According to the EPA, the ash contains concentrations of arsenic, boron, cadmium, chromium, lead, mercury and other metals, but the coal industry has claimed there is less mercury in the ash than in a fluorescent light bulb. However, the EPA found in 2010 that the cancer risk from arsenic near some unlined coal ash ponds was one in 50 -- 2,000 times the agency's regulatory goal. Additionally, researchers from the Environmental Integrity Project, Earthjustice, and Sierra Club have documented water contamination from coal ash sites in 186 locations. The new bill would strip the EPA's authority to regulate the ash and hand it over to the states.
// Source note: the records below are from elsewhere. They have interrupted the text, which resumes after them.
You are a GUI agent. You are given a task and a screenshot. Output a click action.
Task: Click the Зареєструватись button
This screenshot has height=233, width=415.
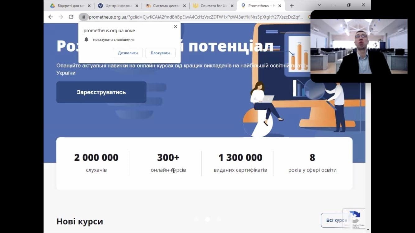101,92
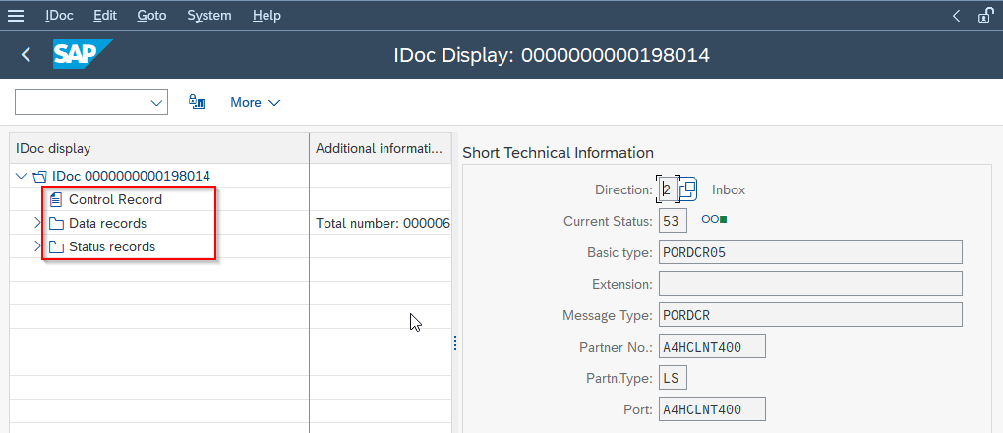Open the System menu
The image size is (1003, 433).
coord(209,16)
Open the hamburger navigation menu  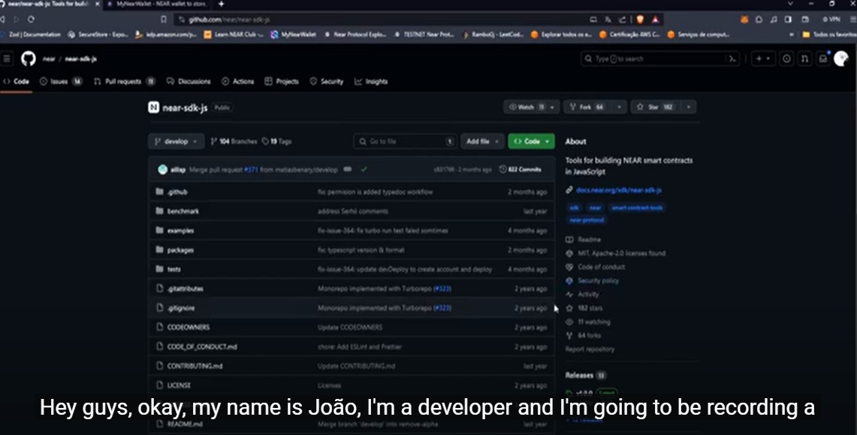click(x=8, y=59)
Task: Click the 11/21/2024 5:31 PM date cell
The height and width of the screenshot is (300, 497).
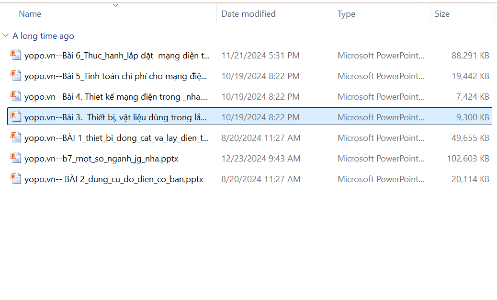Action: [x=260, y=56]
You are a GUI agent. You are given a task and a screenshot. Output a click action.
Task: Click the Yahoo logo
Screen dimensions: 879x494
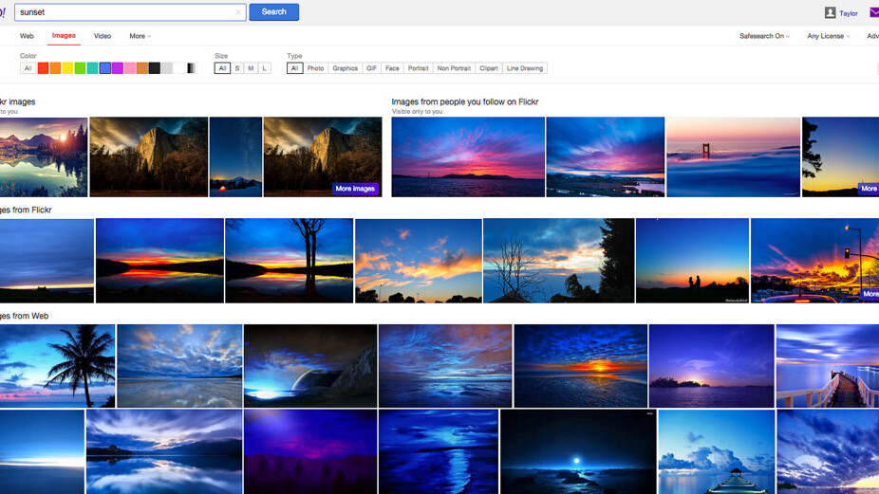coord(4,12)
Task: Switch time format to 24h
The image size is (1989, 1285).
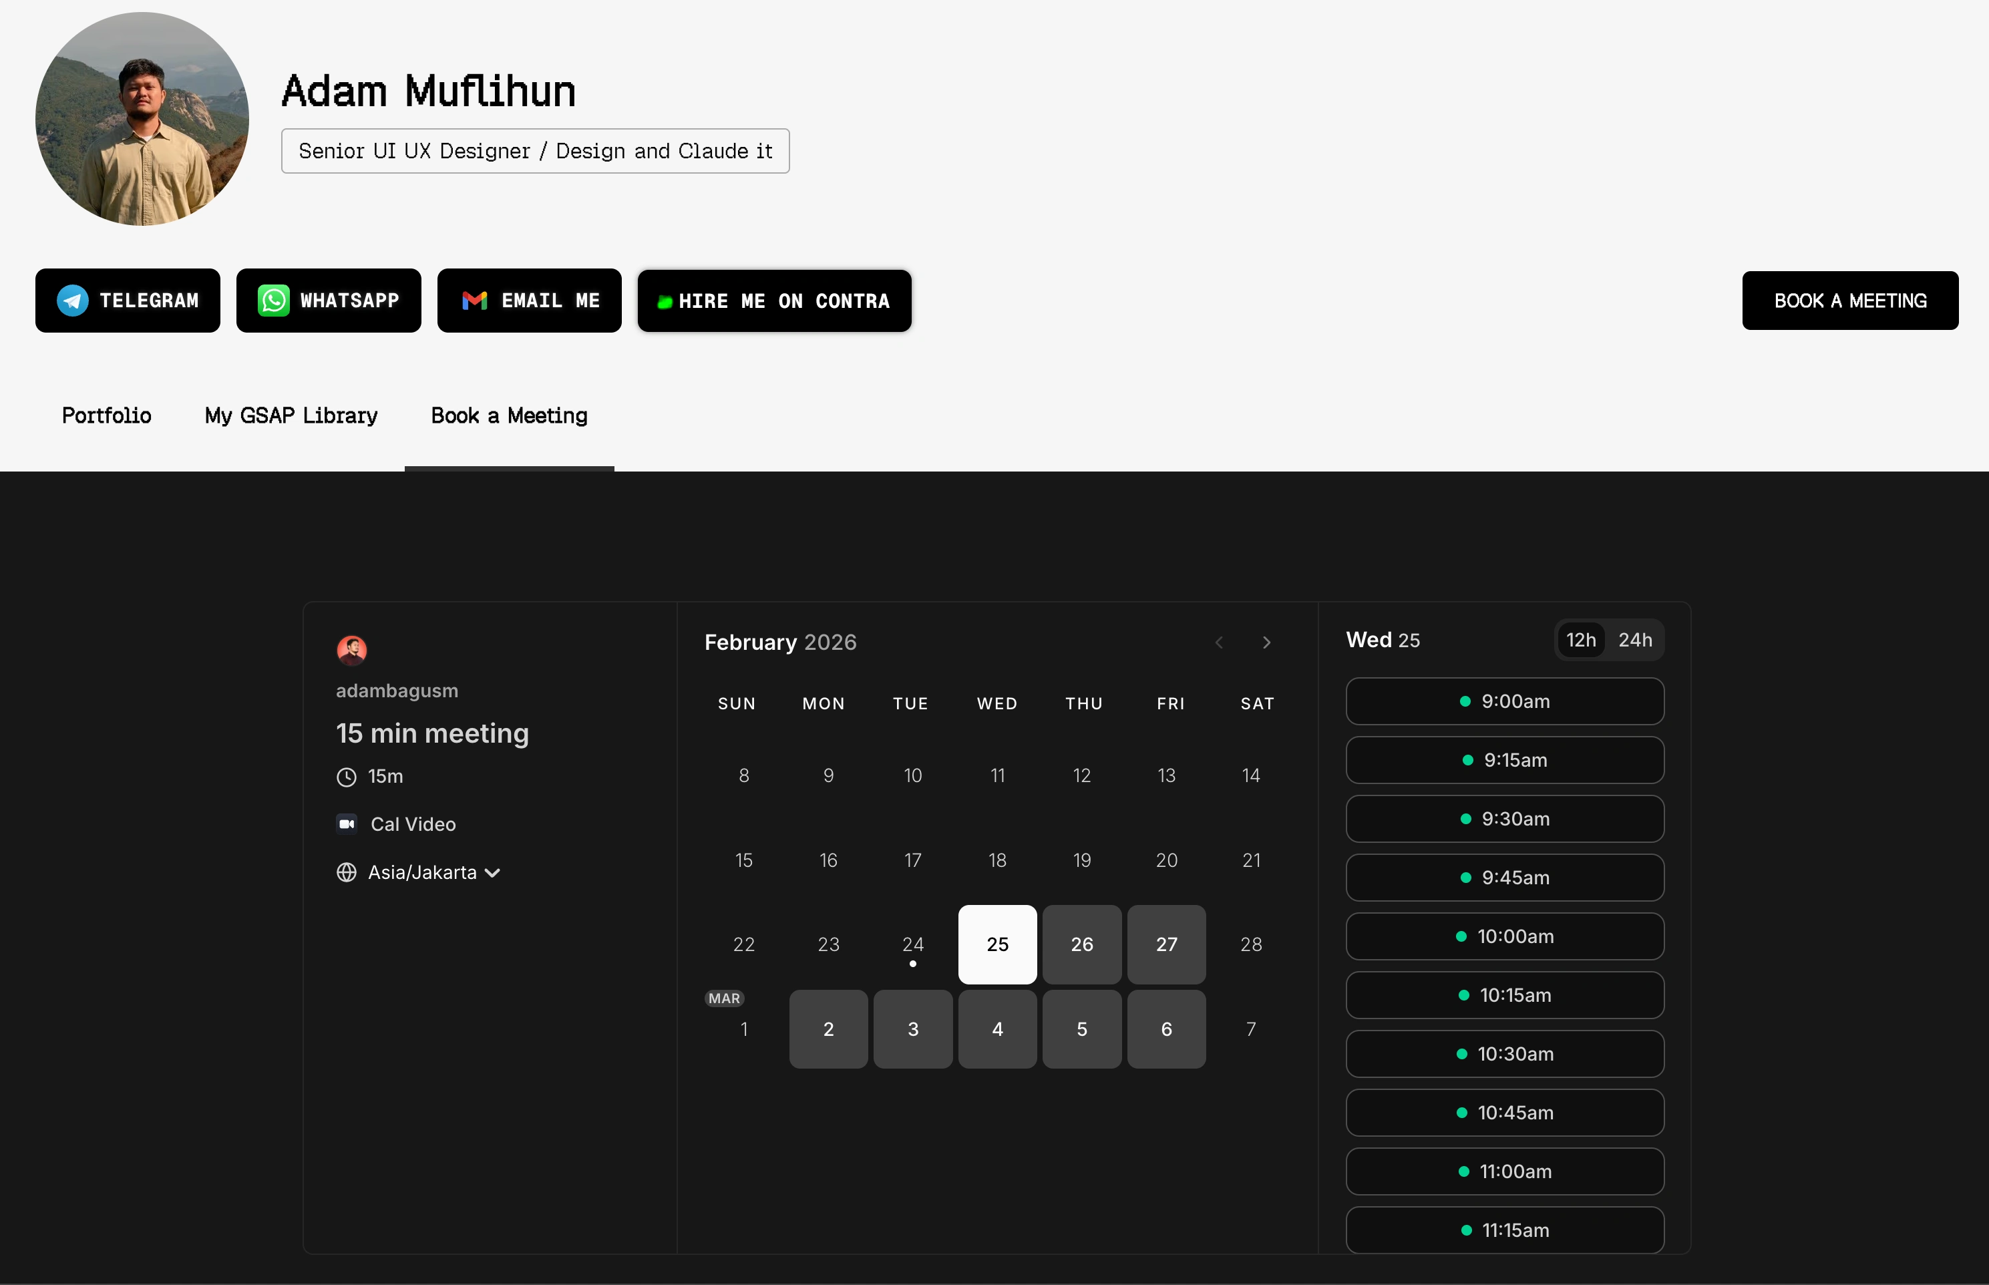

The coal industry and its allies have been pushing several levers to stop the EPA from regulating coal ash, including passing resolutions through the American Legislative Exchange Council (ALEC).
Along with its coal ash provisions, the transportation bill, which is intended to extend highway and transit funding through September, includes measures that would advance the controversial trans-Canada Keystone XL pipeline.
Devastating Coal Ash Spill Raises Alarm
Attention to the hazards of coal ash has grown since a devastating spill in eastern Tennessee in 2008, where a Tennessee Valley Authority storage pond poured more than 1.1 billion gallons of ash onto some 300 acres of nearby land, contaminating rivers, destroying homes and accumulating up to six feet of liquid-ash sludge in some areas. The disaster was five times larger, by some measures, than the BP oil spill and more than 100 times the size of the Exxon Valdez spill.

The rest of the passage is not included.